- Task
Please recast the part of the material that opens with the line containing "The height and width of the screenshot is (767, 1568)." and closes with the line containing "coord(1266,233)", both lines included, as a numbered list with blank lines left out. Give only that list.

(Word and element pointing entries)
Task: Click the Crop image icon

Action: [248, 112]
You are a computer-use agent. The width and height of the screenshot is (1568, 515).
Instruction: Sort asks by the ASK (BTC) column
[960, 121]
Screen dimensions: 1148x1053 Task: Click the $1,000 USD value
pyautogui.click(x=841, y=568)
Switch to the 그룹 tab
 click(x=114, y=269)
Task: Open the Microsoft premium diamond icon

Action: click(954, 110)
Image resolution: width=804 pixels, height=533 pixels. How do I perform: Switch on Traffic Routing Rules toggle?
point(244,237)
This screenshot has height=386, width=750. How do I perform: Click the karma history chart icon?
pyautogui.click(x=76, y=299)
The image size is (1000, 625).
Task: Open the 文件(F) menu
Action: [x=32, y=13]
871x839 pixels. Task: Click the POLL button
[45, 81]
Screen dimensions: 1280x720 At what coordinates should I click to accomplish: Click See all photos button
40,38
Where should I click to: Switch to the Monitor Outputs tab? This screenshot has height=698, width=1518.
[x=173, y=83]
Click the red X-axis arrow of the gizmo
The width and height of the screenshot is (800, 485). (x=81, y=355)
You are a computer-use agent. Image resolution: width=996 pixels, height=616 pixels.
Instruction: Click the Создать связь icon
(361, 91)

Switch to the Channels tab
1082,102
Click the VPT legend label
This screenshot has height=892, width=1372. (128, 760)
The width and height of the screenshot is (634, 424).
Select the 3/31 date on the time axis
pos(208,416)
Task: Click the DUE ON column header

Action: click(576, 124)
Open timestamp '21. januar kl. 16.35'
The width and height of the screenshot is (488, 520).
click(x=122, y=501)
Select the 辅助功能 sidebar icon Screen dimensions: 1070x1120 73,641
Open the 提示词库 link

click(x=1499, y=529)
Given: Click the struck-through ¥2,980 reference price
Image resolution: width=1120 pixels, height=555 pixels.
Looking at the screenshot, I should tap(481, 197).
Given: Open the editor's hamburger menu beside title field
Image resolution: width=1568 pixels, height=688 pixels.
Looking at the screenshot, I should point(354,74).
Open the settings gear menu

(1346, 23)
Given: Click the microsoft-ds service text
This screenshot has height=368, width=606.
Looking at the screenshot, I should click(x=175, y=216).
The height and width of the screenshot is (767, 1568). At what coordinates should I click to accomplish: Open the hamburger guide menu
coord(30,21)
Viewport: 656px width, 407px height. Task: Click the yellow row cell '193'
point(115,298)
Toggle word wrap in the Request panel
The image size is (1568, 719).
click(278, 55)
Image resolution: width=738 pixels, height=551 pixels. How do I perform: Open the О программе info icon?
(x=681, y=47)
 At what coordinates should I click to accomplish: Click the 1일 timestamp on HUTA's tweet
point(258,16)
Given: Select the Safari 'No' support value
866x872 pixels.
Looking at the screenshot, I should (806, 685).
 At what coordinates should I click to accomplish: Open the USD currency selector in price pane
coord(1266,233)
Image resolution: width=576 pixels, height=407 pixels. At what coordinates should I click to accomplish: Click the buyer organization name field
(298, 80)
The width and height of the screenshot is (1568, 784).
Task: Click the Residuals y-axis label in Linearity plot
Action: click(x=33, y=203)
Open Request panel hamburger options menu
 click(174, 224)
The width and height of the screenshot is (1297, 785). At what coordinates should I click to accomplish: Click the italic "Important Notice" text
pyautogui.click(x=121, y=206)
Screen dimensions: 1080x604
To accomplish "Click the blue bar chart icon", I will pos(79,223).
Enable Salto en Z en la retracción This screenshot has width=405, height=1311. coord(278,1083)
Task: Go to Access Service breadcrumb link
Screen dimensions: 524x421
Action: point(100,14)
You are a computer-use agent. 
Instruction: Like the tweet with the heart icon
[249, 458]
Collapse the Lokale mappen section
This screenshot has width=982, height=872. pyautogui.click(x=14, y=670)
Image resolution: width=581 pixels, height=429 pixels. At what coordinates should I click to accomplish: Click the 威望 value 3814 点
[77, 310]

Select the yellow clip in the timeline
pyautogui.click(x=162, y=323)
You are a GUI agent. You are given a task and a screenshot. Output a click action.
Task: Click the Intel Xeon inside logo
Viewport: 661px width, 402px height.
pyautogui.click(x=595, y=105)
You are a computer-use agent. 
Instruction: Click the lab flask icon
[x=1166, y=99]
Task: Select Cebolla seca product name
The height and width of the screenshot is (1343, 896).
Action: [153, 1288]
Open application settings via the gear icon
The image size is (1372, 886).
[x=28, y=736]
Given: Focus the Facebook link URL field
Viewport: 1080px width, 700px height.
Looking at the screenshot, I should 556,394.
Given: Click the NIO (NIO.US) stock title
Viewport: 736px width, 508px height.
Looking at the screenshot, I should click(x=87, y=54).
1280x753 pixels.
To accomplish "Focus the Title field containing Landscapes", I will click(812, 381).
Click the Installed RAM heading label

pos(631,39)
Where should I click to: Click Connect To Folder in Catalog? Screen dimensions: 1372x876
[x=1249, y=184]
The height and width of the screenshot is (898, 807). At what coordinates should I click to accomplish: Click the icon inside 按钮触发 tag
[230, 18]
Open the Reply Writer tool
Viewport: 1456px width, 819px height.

- Solution for this problem
1. The height and width of the screenshot is (767, 1568). At what coordinates should I click to accomplish: Open the hamburger guide menu
2. coord(30,21)
3. Viewport: 656px width, 407px height. Task: Click the yellow row cell '193'
4. point(115,298)
5. Toggle word wrap in the Request panel
6. The image size is (1568, 719).
7. click(278, 55)
8. Image resolution: width=738 pixels, height=551 pixels. How do I perform: Open the О программе info icon?
9. (x=681, y=47)
10.  At what coordinates should I click to accomplish: Click the 1일 timestamp on HUTA's tweet
11. point(258,16)
12. Given: Select the Safari 'No' support value
13. 866x872 pixels.
14. Looking at the screenshot, I should (806, 685).
15.  At what coordinates should I click to accomplish: Open the USD currency selector in price pane
16. coord(1266,233)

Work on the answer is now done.